Teks Latihan

Jakarta, CNBC Indonesia - Nilai tukar rupiah terhadap dolar Amerika Serikat (AS) dibuka stagnan di perdagangan pasar spot pagi ini. Derasnya sentimen positif, terutama dari luar negeri, semestinya mampu menjadi penopang penguatan mata uang Tanah Air.
Pada Jumat (16/4/2021), US$ 1 setara dengan Rp 14.600 kala pembukaan pasar spot. Sama persis dibandingkan posisi penutupan perdagangan hari sebelumnya.
Kemarin, rupiah menutup perdagangan pasar spot dengan stagnasi di Rp 14.600/US$. Rupiah juga berakhir stagnan pada hari sebelumnya.
Mata uang Ibu Pertiwi memang sulit menguat belakangan ini. Kali terakhir rupiah finis di jalur hijau adalah pada 7 April 2021. Artinya, rupiah belum pernah merasakan penguatan dalam enam hari perdagangan terakhir.
Oleh karena itu, rupiah sangat mendambakan yang hijau-hijau. Sudah terlalu lama rupiah terjebak di 'api' zona merah. Hari ini adalah saatnya untuk bangkit.
Halaman Selanjutnya --> Yield Obligasi AS Turun, Data Ekonomi Ciamik
Kebetulan 'cuaca' di luar sedang bagus. Dini hari tadi, bursa saham New York ditutup menguat di mana indeks Dow Jones Industrial Average (DJIA) naik 0,9%, S&P 500 melesat 1,11%, dan Nasdaq Composite melejit 1,31%. DJIA dan S&P 500 mencatat rekor tertinggi sepanjang sejarah.
Investor kembali ke pasar saham karena imbal hasil (yield) obligasi pemerintah AS dalam tren menurun. Sejak menyentuh kisaran 1,73% pada minggu ketiga Maret, kini yield surat utang pemerintahan Presiden Joseph 'Joe' Biden berada di 1,5671%.
US Treasury Bonds yang beberapa waktu lalu sempat menjadi primadona kini mulai ditinggalkan. Pelaku pasar sepertinya sudah lebih percaya diri bahwa ekonomi Negeri Paman Sam bakal pulih dengan cepat dari dampak pandemi virus corona (Coronavirus Disease-2019/Covid-19). Akibatnya, aset aman seperti obligasi dilepas dan investor mulai berani masuk ke instrumen berisiko.
Keyakinan akan pemulihan ekonomi AS terkonfirmasi dengan rilis data ketenagakerjaan terbaru. Pada pekan yang berakhir 10 April 2021, klaim tunjangan pengangguran turun drastis 193.000 menjadi 576.000. Ini adalah yang terendah sejak pertengahan Maret tahun lalu atau sebelum masa pandemi.
Selain data ketenagakerjaan, ada lagi yang menambah optimisme. Pada Maret 2021, penjualan ritel di Negeri Stars and Stripes naik 9,8% dibandingkan bulan sebelumnya. Ini adalah laju tercepat sejak Mei 2020.

Data yang Diberikan

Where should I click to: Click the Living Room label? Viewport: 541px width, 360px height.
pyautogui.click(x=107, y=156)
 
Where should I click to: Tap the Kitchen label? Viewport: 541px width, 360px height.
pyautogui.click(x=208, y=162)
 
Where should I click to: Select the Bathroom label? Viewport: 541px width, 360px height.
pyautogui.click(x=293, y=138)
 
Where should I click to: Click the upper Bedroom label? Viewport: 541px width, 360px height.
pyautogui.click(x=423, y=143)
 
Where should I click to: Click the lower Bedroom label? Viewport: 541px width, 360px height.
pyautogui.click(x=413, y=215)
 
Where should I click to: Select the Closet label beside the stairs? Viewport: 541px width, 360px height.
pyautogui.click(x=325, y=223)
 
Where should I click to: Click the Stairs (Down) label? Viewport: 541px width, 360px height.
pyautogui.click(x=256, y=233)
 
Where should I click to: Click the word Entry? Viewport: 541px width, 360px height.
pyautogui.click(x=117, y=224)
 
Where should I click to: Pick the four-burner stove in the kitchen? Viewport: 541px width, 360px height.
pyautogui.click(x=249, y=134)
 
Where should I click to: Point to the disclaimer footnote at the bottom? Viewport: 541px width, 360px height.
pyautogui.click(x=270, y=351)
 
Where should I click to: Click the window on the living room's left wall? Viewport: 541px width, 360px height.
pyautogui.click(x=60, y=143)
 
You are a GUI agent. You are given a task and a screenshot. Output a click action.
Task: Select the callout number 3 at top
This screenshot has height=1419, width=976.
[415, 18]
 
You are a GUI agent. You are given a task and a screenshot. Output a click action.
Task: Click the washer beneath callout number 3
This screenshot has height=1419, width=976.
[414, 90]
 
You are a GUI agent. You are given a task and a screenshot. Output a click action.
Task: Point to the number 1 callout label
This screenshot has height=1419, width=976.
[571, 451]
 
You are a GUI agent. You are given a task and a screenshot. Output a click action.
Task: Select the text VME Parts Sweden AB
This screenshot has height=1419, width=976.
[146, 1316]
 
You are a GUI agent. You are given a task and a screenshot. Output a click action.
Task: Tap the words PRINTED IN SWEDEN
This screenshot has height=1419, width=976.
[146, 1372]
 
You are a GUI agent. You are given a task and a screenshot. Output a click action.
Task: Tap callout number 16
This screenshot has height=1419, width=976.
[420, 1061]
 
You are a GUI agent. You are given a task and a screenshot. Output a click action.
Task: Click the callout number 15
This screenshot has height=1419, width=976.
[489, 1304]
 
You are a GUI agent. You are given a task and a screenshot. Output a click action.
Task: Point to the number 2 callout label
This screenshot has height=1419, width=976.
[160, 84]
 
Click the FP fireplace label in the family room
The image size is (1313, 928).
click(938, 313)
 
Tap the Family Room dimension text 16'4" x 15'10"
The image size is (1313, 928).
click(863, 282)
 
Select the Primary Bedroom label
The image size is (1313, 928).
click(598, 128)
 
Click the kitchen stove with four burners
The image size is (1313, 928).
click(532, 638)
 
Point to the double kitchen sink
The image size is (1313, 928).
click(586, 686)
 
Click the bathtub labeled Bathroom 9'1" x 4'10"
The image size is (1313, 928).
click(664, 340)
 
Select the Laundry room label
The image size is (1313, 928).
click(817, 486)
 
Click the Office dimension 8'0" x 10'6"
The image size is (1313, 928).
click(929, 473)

Tentang Tugas
Menurut teks latihan, pada tanggal berapa rupiah terakhir kali ditutup menguat? Baris-baris di atas adalah bahan terpisah dari teks latihan.

Penyelesaian Latihan
7 April 2021.